Mas Hess ignora-a e olha para o rapaz.
— Magnus, daqui a nada vou virar estas fotografias, uma de cada vez. Só tens dez segundos para olhar para cada imagem e para me dizer se notas alguma coisa diferente do habitual nelas. Algo que não deva estar lá. Algo estranho, algo que não pertença ali. Mais ou menos como se fosse um cavalo de Tróia que invadiu o teu território. Ok?
O rapaz de 9 anos assente e fita o verso das fotografias que estão viradas para baixo em cima da cama. Hess vira a primeira fotografia. É uma parte da cozinha da casa de Cedervænget, mais especificamente de algumas prateleiras com especiarias e com o medicamento para a ansiedade do rapaz. Provavelmente tirada por Genz e pelos técnicos do Departamento Forense. Thulin percebe subitamente que Hess deve ter passado pela esquadra para ir buscar as fotografias antes de ir para ali, e isso deixa-a ainda mais vigilante.

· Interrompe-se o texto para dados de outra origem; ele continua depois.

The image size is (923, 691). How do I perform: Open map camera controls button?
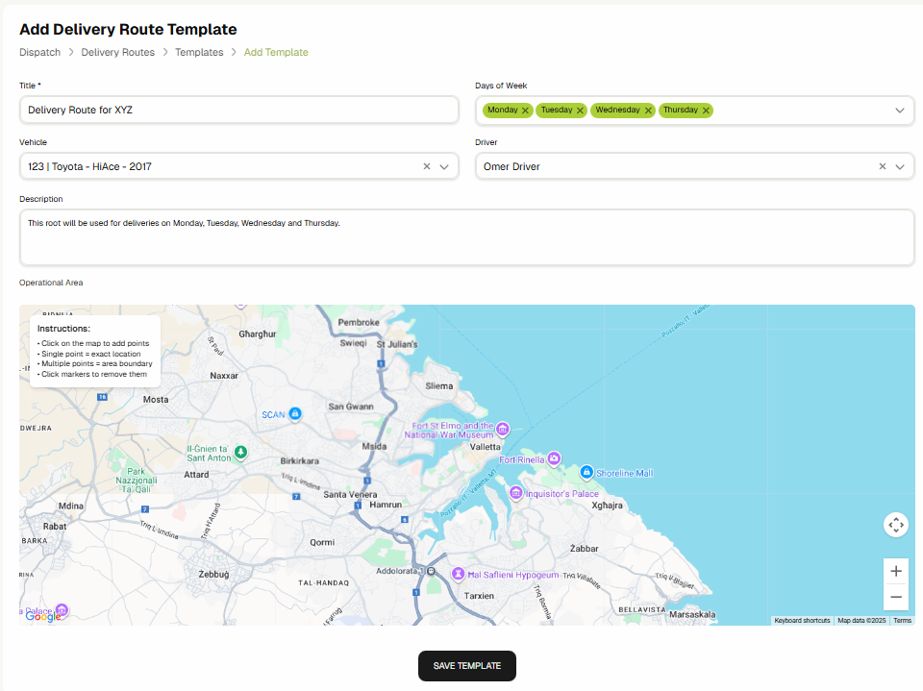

O olhar de Magnus salta de um detalhe para o outro, analisa mecanicamente a imagem, mas então o rapaz abana a cabeça. Hess sorri-lhe em reconhecimento e vira uma nova fotografia. É mais uma imagem aleatória, desta vez de um canto da sala de estar, que foca duas revistas femininas e uma manta dobrada num sofá. No pano de fundo, uma cortina e a moldura digital que está parada numa fotografia do próprio rapaz. O rapaz repete o processo mecânico e abana a cabeça. Hess vira a última fotografia. Uma parte da casa de brincar no parque infantil. Esta abala Thulin, que se apressa a verificar que não há nenhum vestígio de Laura Kjær. A fotografia foi tirada de um ângulo que mostra principalmente os baloiços e as árvores com cores douradas no pano de fundo. Mas só é preciso um segundo para o dedo do rapaz pousar no pequeno boneco de castanhas por baixo da trave da casa de brincar, no canto superior direito da fotografia. Thulin olha para o dedo e fica em silêncio, com um nó no estômago, enquanto Hess continua.

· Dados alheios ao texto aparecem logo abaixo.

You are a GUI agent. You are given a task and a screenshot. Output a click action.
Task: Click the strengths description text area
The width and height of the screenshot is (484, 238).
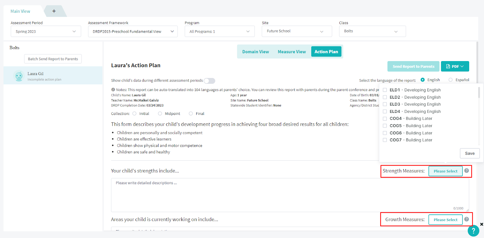(x=290, y=195)
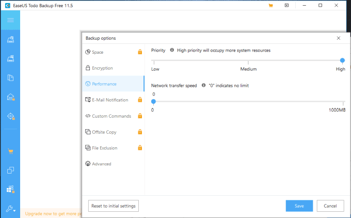This screenshot has width=351, height=218.
Task: Click the orange shopping cart sidebar icon
Action: 10,151
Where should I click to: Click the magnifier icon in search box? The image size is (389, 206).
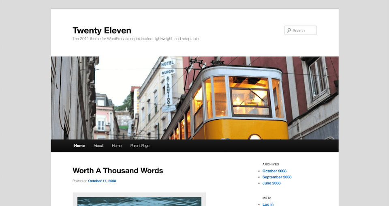click(x=289, y=30)
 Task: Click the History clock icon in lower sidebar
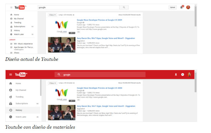click(x=11, y=110)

— Tens a certeza? Nunca o viste?
Magnus Kjær abana a cabeça.
— Estive no parque infantil com a minha mãe ontem antes do jantar. Não havia nenhum boneco de castanhas.
— Excelente… Portaste-te muito bem. E também sabes quem o pendurou ali?
— Não. A missão está concluída?
Hess olha para o rapaz e levanta-se.
— Sim. Obrigado… Foste uma grande ajuda, Magnus.
— A minha mãe não vai voltar?
Por um momento, Hess não sabe o que responder. O rapaz continua a não olhar para eles, e a pergunta paira durante demasiado tempo antes de Hess pegar na mão do rapaz, que estava pousada no edredão, e olhar para ele.
— Não, não vai. Agora a tua mãe está noutro lugar.
— No céu?
— Sim. Agora ela está no céu. Está num sítio bom.
— Voltas para jogar comigo?
— Claro que sim. Noutro dia.
O rapaz abre o computador, e Hess tem de lhe largar a mão.